PAGE TEXT —
§

The Thing About Passion

May 5, 202Five

Over the past few years, I thought I lost it.
The fire. The drive. That thing that used to wake me up at 2AM with ideas too loud to ignore.

Back in the day, I was always creating. Sketching in class, reciting lines from my favorite movies and shows over and over until I won the Oscar in my head, making beats in my room with YouTube tutorials running in the background, writing bars like I had something to prove — because I did. I had hunger. Passion. It wasn’t about being famous. It wasn’t even about being good all the time. It was about expression. Freedom. That feeling when something in you connects with something outside of you and suddenly — boom — the world makes sense.

But somewhere along the way… life got louder than my art. Life was like the noise-cancelling headphones shutting out any noise and chatter of passion speaking to me. Work. Rent. Family stuff. Social media. The constant pressure to be “doing well.” I kept telling myself I was just taking a break. But days turned into weeks. Weeks into months.

§

DATA SHOWN —
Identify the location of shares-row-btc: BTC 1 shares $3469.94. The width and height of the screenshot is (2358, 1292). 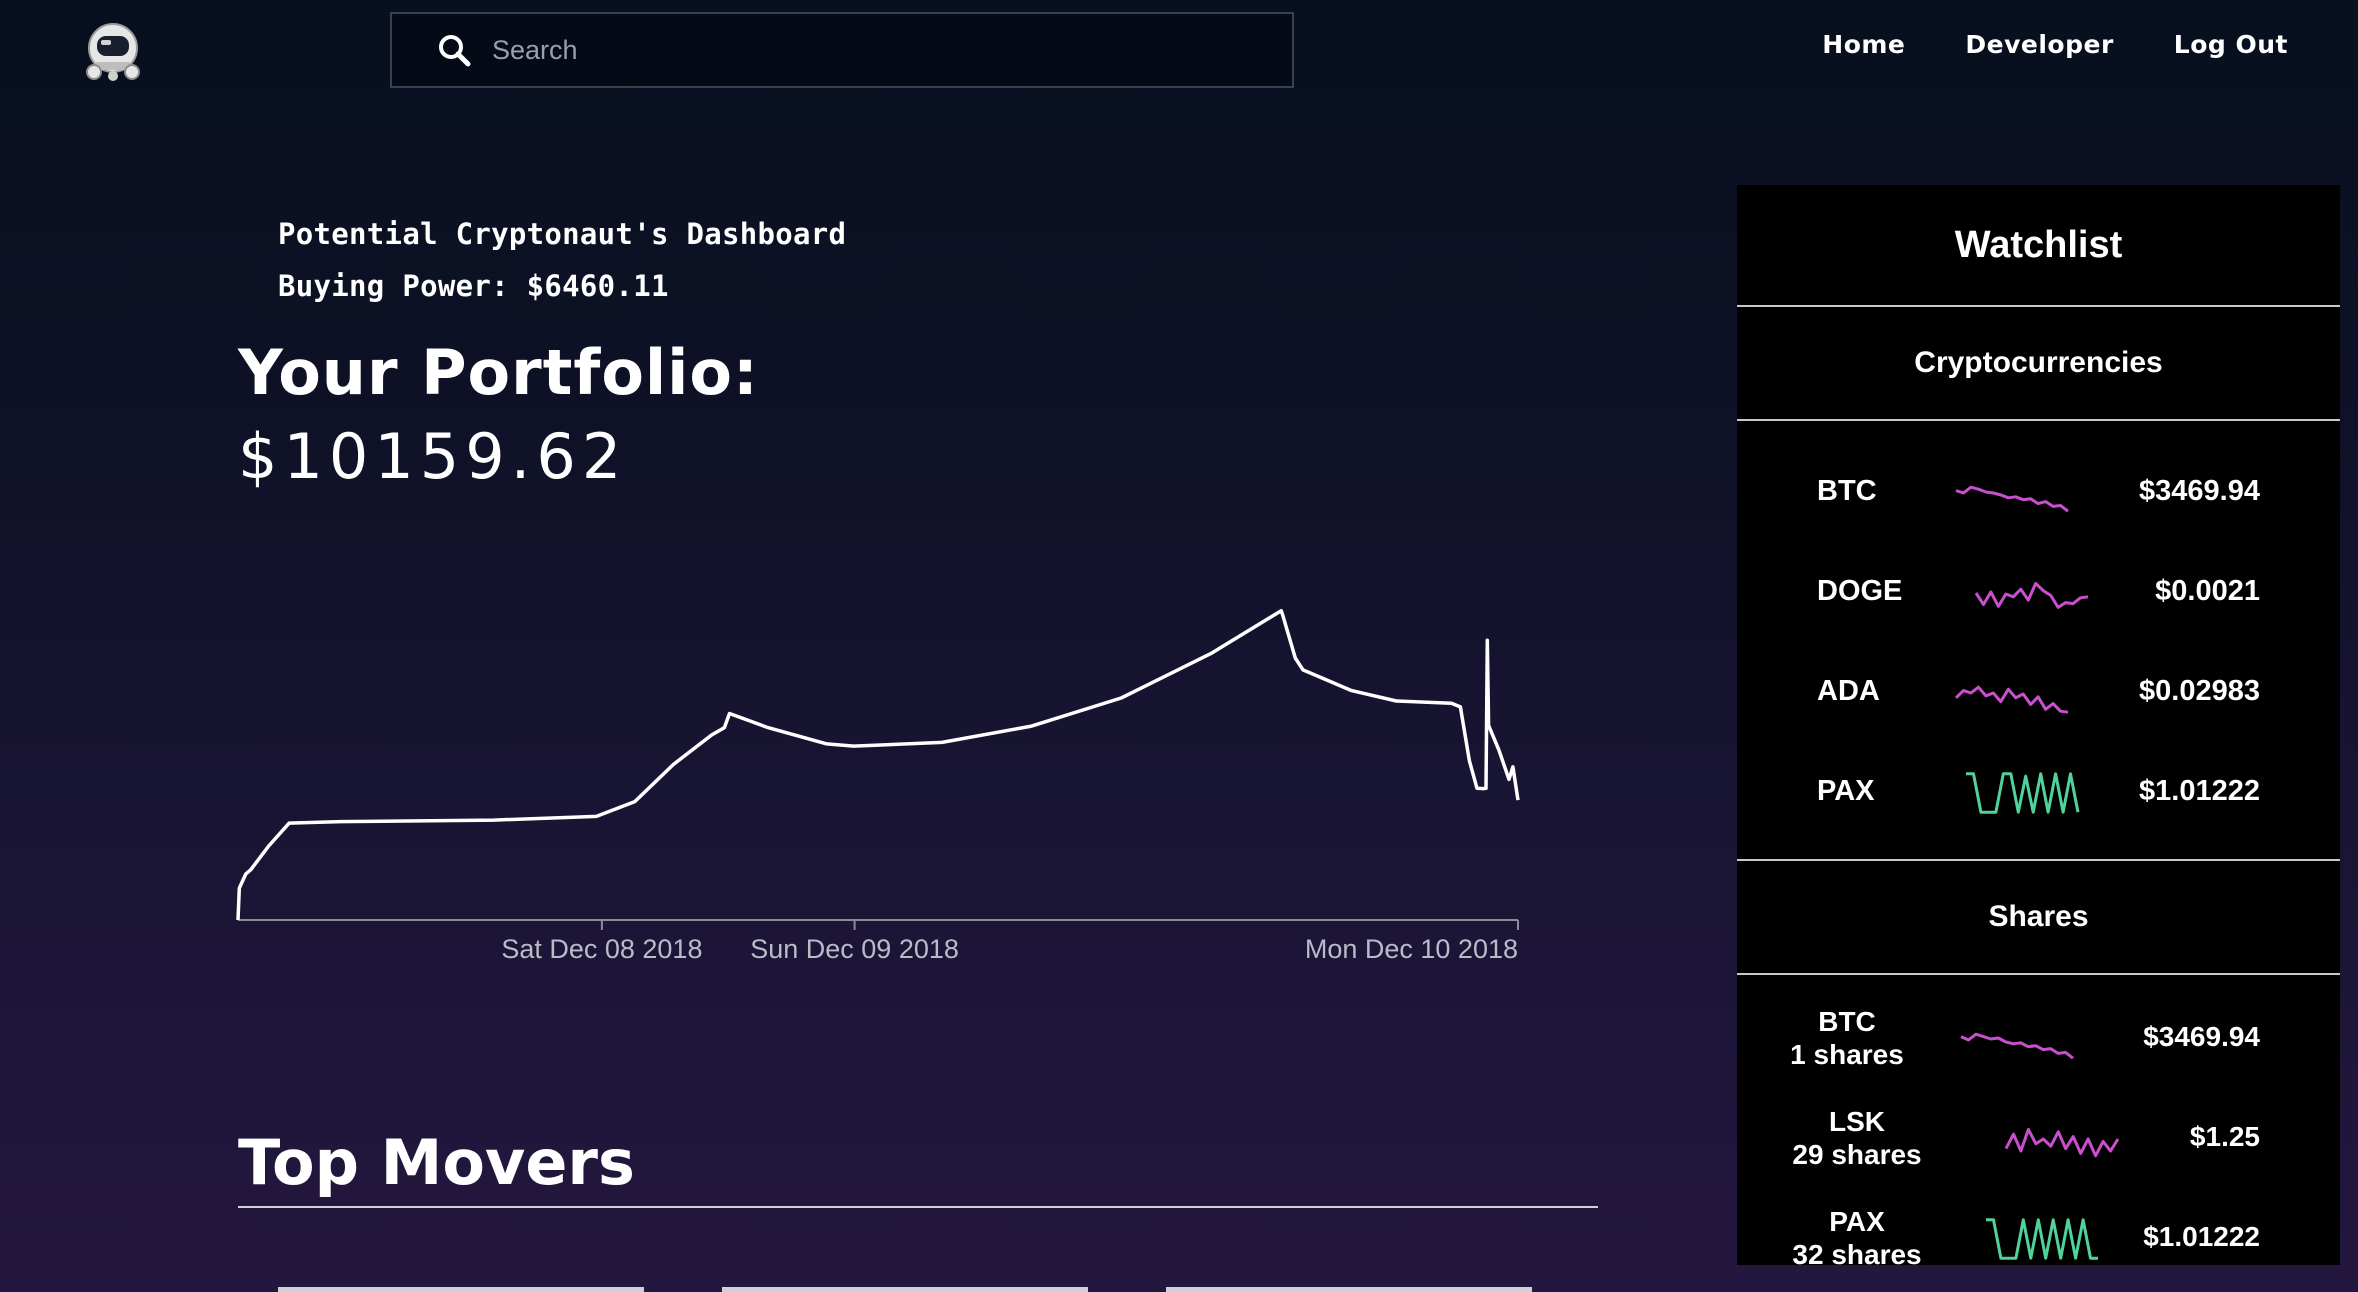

§

EXERCISE DESCRIPTION — In the essay about passion, rewrite the paragraph beginning "Back in the day" in a shorter form that keeps its main facts. The material is unrelated to the essay about passion.

EXERCISE RESULT — I used to create constantly: sketching in class, reciting lines from favorite movies and shows, making beats with YouTube tutorials, and writing bars with something to prove. I had hunger and passion, but it wasn't about fame or always being good. It was about expression and freedom, the feeling when something inside connects with something outside and the world suddenly makes sense.